Highlights of the report for the fiscal year ending June 30, 2017, saw the City's total net position decreased by $9,578,183 or 25 percent from the prior year. This number is an indicator, or one way of measuring the City's financial health, according to Cromer.
For the City of Miami, assets and deferred outflows exceeded liabilities and deferred inflows by $28,698,474 at the close of the most recent fiscal year.
This same fiscal year business-type activities, such as utilities, program revenues exceeded expenses by $4 million.
“That seems to be doing very well and the rates seem to be generating sufficient capital,” Cromer said.
For budgetary reporting purposes, the General Fund reported revenues above estimates of $96,579 or 1.3 percent, while expenditures were under the final appropriations by $895,618 or 9 percent. The City issued $19,375,000 of the 2016 Sales Tax Refunding Revenue Bonds which were used to refinance the 2010 Sales Tax Revenue Bonds for street improvements and the 2013 Bond Anticipation Note for sports complex improvements.
During this fiscal year, the City expended $22.4 million for governmental activities and were funded by program revenues of $1.5 million, and $11.4 million in taxes and other general revenues.
Significant changes occurred with an increase of $1.3 million, or 89 percent, due to changes in pension elements, increases of $12.3 or 74 percent due to issuance of debt to refinance other outstanding debt and pay off debt of a discretely presented component unit, or legally separate organizations for which the City of Miami is financially accountable.
The General Fund includes about two months worth of fund balance compared to revenues, without inclusion of the Rainy Day Fund.
“I think the general idea is to have three to six months and is a great place to be so, you're very close to that, so I don’t think that's a concern and especially with your Rainy Day Fund,” Cromer said.
Comer explained that required supplemental information was required of the City of Miami to implement new accounting changes issued by standards set for accounting for police and fire pensions to stay on insurance by paying a subsidized rate.
In other business, a new ordinance was enacted at the last City Council meeting to require a majority vote of the entire Miami City Council to remove any funding from the City's Rainy Day Fund.
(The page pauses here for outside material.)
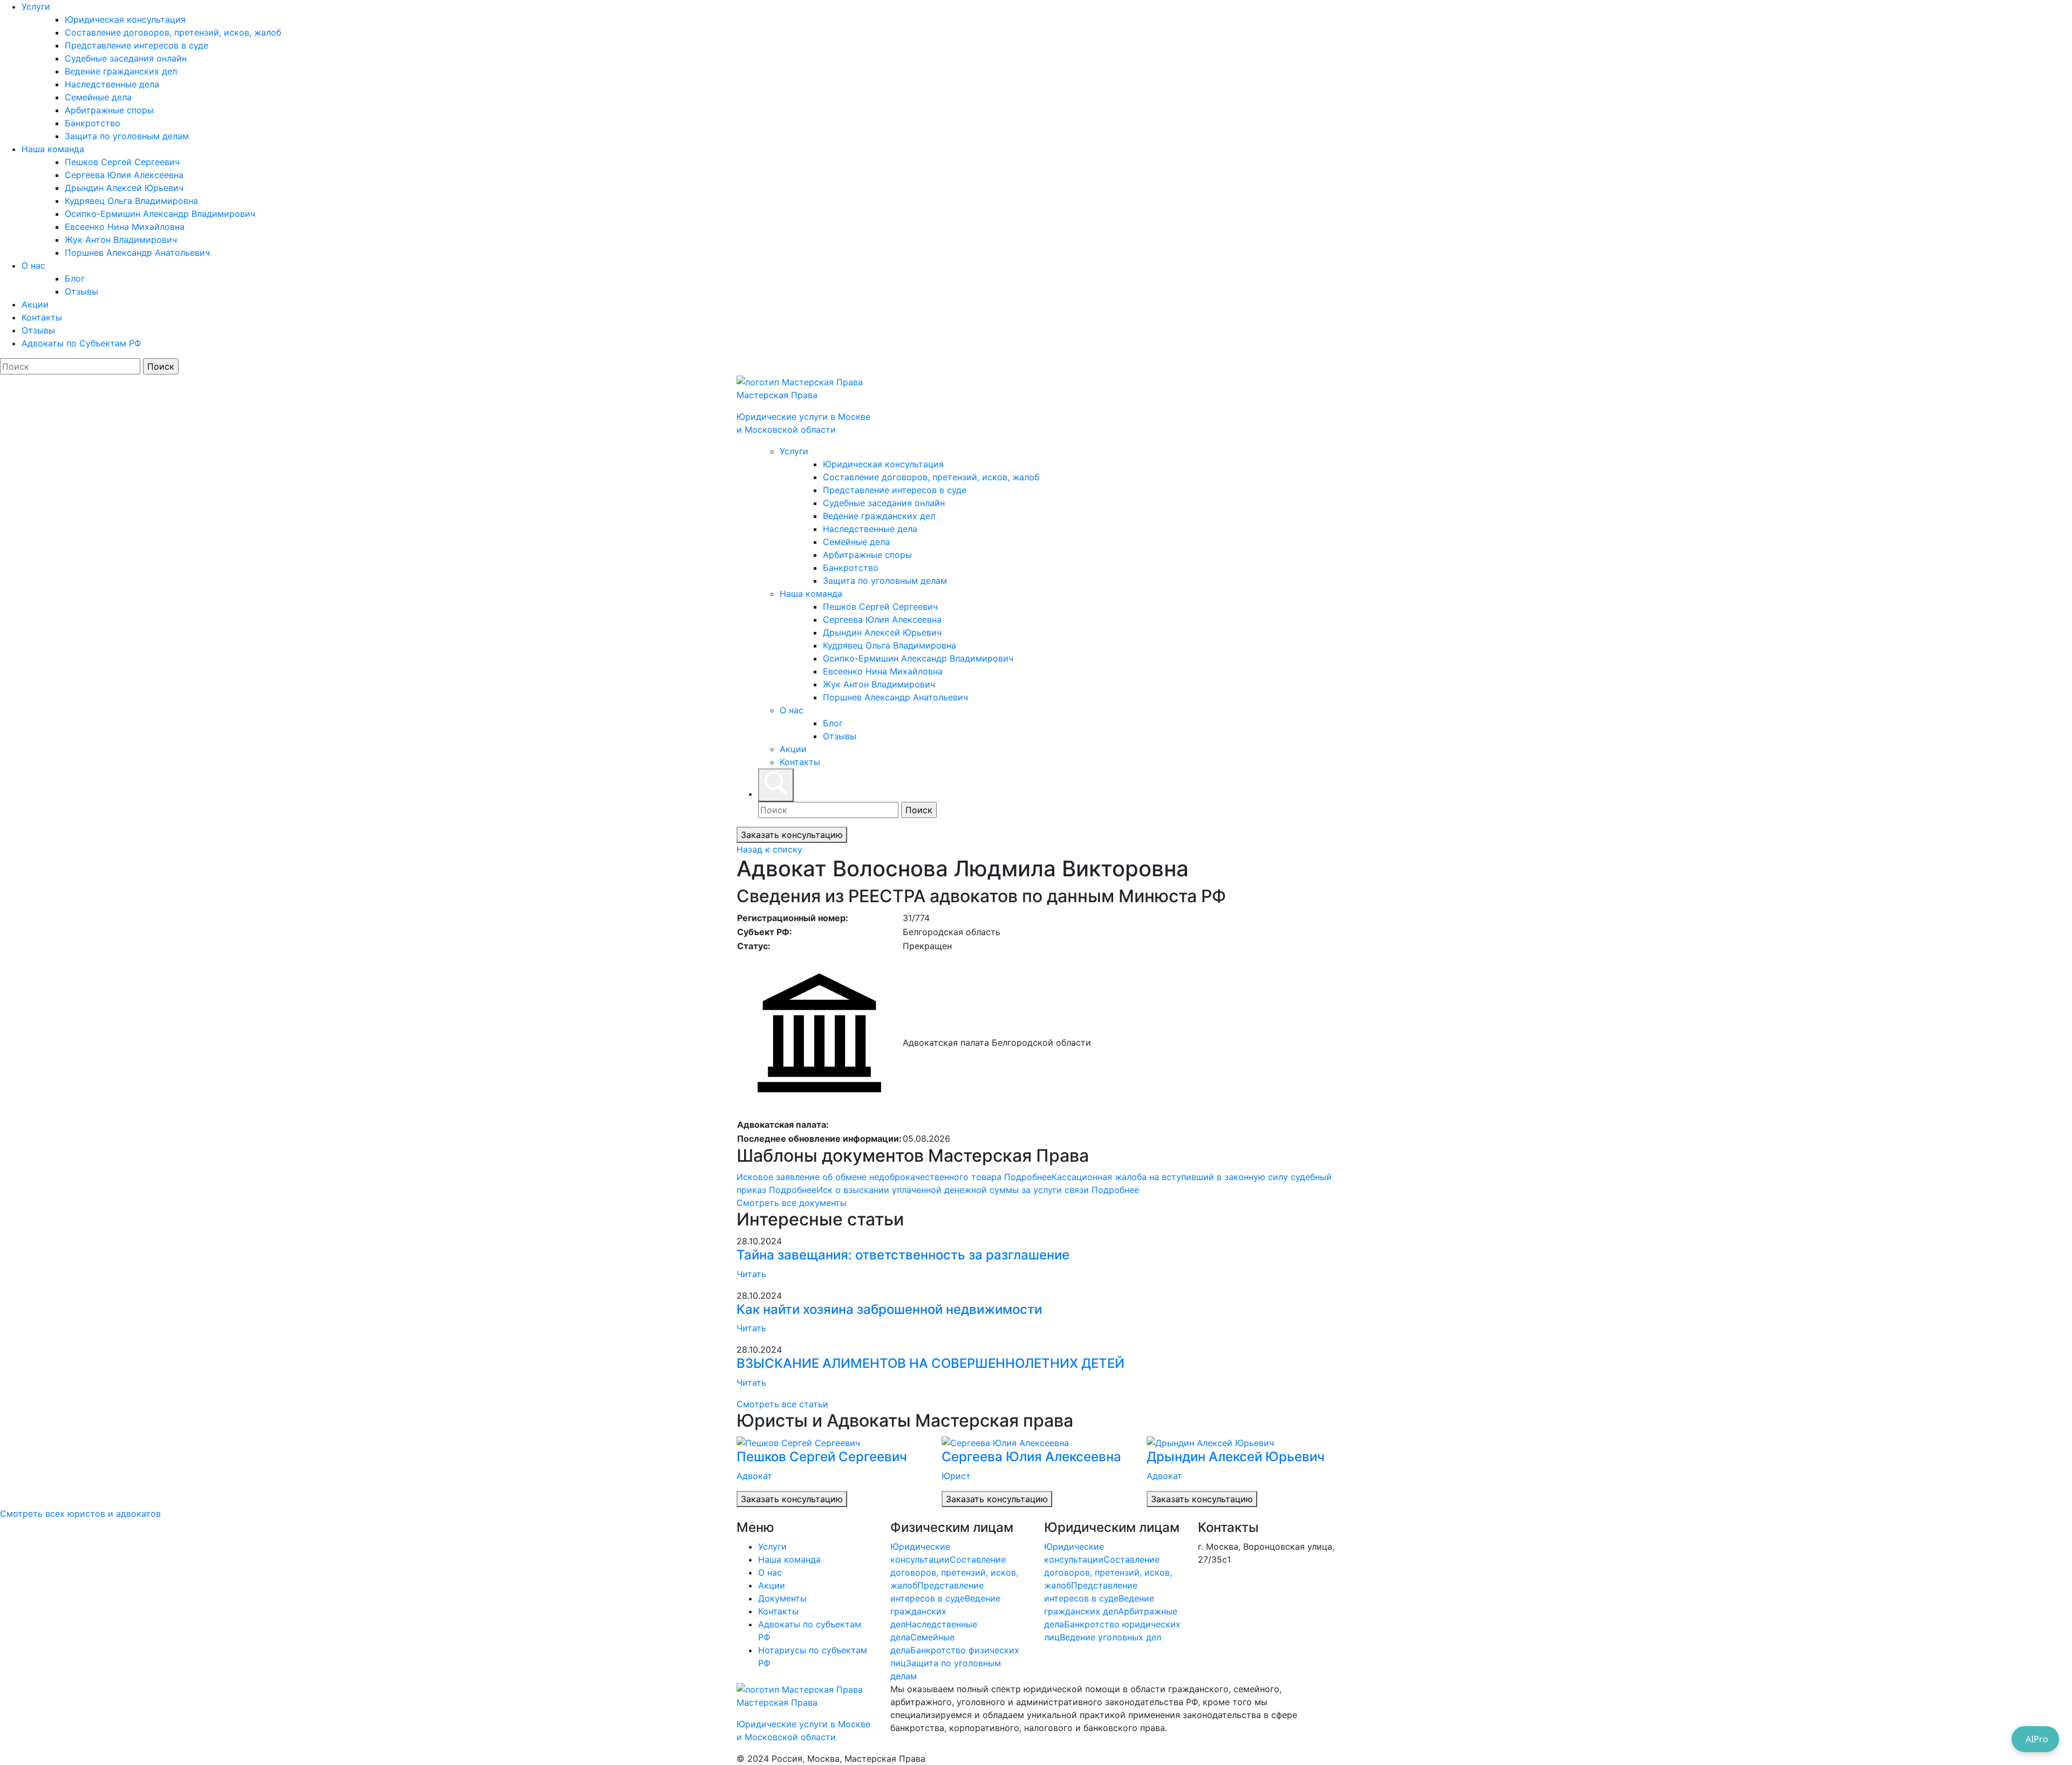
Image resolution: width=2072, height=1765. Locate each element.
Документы (782, 1598)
This amendment to the ordinance eliminated any uncertainty that monies could be moved with a simple majority of council members present at any given meeting
A work order, not to exceed $14,000, was approved for Olsson Engineering to design an appropriate stormwater culvert crossing and bridge to be located between Joe Pollock and the future Splashpad site.
The plan would also create a design for an access bridge over the storm drainage using a box culvert and accessing the park from the Public Works building for maintenance and safety using the best and most cost-effective option.
The work order is also to design a storm drainage ditch to the south of the Splashpad site and bridge for public access to parking lots at Joe Pollock Field.